A tax win amid government-funding fiasco
The controversial “Cadillac tax” was granted another two-year delay as part of the government-funding legislation signed into law by President Donald Trump earlier this week. This is the second such delay granted by lawmakers (the first was passed in 2015), and delays the effective date of the tax until 2022. Rep. Mike Kelly (R-PA) was among the bi-partisan group of lawmakers instrumental in securing the delay.
Your federal government affairs team – the Big “I” – has long opposed the Affordable Care Act’s (ACA) 40 percent excise tax, or “Cadillac tax,” which originally was scheduled to go into effect in 2018 on health benefits that exceed an established annual cost. Without the delay, starting this year, health plans exceeding $10,200 in value for individuals or $27,500 in value for families would have been subject to the 40 percent tax.

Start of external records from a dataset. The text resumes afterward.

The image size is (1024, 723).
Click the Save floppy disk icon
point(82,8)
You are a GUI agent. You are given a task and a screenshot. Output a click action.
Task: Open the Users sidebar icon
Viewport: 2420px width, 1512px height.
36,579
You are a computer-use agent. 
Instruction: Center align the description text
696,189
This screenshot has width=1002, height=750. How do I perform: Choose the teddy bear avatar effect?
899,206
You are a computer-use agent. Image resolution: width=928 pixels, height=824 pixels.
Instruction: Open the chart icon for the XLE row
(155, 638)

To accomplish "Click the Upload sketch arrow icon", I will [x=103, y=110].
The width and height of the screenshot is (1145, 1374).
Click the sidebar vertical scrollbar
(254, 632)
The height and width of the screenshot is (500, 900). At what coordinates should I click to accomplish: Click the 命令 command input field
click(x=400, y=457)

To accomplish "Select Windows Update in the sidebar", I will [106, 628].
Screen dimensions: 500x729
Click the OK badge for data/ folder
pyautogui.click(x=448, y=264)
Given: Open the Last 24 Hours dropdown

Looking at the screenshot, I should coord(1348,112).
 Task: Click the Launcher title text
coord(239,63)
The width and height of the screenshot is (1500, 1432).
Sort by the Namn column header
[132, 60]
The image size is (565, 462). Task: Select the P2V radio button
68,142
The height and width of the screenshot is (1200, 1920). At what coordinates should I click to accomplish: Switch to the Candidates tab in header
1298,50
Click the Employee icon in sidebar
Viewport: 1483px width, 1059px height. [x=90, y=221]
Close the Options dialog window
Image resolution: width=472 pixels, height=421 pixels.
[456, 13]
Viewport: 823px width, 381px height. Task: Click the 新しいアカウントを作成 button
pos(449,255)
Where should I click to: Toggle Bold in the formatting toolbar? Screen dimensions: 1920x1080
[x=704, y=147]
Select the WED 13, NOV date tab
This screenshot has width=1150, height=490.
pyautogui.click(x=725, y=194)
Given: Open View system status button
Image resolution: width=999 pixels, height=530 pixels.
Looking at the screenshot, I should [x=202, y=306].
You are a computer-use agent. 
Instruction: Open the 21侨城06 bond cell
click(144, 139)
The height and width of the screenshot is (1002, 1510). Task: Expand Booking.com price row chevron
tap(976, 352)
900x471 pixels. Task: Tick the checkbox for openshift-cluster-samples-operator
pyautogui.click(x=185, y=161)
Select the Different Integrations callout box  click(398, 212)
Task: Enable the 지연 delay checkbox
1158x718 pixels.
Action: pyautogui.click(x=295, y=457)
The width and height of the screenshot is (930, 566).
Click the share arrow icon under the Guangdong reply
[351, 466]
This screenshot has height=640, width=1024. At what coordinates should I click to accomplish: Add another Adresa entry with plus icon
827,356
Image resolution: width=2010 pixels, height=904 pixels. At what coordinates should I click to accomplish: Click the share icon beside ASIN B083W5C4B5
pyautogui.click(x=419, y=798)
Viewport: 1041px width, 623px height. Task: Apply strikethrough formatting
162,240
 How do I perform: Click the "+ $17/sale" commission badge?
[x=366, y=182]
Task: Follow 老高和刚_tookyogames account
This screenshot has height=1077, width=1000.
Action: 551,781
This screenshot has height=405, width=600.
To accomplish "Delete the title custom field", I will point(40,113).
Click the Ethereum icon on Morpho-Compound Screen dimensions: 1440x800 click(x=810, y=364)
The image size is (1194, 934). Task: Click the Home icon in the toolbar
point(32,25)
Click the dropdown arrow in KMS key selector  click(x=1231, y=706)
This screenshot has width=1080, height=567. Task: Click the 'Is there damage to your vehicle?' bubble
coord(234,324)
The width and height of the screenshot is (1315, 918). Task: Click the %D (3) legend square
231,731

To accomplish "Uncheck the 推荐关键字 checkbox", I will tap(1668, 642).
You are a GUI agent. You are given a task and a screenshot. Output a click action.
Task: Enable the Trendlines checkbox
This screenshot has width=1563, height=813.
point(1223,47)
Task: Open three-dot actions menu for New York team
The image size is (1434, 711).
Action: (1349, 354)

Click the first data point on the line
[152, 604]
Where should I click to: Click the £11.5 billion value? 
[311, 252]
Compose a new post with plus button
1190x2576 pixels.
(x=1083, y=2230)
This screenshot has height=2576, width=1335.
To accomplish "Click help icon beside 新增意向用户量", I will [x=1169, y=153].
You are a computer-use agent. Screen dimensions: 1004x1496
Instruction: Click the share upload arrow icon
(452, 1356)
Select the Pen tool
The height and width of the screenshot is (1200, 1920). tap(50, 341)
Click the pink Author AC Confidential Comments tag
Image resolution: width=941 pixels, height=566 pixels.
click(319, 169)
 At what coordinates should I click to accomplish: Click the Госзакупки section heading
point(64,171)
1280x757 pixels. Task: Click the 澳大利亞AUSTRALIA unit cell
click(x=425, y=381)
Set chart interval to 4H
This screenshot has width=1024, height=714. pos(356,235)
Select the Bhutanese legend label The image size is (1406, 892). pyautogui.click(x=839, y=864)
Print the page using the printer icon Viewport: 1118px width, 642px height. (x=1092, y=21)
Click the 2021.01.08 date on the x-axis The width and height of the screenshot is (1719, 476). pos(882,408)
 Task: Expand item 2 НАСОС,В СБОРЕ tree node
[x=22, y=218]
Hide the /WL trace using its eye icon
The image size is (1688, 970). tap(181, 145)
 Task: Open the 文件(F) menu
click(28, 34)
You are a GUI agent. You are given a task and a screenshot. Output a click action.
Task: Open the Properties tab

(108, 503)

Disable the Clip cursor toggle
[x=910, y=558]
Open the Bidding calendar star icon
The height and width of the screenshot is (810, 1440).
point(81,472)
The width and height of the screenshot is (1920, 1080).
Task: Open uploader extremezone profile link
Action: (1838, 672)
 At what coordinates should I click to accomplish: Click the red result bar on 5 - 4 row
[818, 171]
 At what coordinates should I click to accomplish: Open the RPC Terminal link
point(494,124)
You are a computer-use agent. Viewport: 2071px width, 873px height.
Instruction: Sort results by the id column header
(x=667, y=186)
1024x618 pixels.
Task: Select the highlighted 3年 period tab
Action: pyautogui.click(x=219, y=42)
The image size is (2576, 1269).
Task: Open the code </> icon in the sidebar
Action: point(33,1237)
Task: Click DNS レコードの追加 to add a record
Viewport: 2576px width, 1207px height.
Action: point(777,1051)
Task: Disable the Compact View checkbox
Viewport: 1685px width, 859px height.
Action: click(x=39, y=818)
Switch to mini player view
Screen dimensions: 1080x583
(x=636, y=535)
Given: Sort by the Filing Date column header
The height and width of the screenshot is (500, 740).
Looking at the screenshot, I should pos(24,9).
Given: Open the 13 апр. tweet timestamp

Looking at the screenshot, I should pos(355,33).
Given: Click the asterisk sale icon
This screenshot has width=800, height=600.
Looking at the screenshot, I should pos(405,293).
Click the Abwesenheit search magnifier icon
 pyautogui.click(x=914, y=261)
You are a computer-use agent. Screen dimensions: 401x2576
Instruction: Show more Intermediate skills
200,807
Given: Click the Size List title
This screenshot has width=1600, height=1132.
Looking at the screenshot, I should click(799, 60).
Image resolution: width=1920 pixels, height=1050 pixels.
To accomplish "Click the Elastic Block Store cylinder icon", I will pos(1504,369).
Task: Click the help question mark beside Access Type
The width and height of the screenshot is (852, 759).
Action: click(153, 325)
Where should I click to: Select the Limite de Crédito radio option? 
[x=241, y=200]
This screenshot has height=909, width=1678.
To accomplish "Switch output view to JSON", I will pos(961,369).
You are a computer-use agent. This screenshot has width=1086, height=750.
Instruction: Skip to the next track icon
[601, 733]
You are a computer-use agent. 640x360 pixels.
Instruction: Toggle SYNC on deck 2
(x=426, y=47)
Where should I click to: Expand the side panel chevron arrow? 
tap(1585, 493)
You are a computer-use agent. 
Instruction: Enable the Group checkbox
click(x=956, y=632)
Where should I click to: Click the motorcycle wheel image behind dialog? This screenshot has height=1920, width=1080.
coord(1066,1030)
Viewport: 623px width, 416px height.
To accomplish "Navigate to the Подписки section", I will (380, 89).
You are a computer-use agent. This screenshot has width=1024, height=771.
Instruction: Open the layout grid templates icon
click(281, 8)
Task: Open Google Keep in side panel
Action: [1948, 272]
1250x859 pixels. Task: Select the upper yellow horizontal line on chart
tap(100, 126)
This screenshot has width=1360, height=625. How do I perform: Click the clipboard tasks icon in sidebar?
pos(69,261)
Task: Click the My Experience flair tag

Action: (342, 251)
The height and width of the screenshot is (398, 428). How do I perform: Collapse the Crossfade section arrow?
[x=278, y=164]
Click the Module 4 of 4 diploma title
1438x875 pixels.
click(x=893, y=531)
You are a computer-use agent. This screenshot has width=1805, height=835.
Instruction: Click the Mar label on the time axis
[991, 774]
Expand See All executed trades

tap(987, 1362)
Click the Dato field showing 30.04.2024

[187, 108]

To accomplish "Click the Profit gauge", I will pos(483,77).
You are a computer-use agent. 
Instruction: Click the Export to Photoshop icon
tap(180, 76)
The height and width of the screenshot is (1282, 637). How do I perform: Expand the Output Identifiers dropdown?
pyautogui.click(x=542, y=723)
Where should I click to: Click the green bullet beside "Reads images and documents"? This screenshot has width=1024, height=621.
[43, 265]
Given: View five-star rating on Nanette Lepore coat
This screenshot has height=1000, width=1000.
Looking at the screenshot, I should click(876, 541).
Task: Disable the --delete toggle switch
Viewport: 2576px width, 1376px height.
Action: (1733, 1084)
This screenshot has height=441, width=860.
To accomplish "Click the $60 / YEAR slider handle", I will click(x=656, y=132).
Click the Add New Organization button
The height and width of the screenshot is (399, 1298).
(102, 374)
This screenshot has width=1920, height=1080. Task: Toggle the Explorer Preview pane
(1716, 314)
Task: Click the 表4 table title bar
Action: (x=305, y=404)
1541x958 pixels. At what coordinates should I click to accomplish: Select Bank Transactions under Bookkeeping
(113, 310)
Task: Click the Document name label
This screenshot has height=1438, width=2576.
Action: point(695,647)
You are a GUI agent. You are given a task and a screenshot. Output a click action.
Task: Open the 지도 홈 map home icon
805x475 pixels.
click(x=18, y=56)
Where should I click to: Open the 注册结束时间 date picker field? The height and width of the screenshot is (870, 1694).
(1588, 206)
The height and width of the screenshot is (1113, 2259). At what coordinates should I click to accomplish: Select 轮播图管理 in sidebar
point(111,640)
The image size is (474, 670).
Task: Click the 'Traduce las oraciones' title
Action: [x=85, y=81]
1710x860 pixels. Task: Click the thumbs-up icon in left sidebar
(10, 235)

The Big “I” has spent several years educating members of Congress on the harmful effects of this tax, stressing that although this provision of the ACA is billed as a tax on high-cost plans, thus dubbed the “Cadillac tax,” over time the tax will impact a majority of individuals. This is because Congress tied the threshold to a slow measure of inflation that will not keep up with the rising cost of healthcare.
While not a repeal, this additional two-year delay passed by Congress goes a long way toward paving the way for future efforts to repeal the tax fully.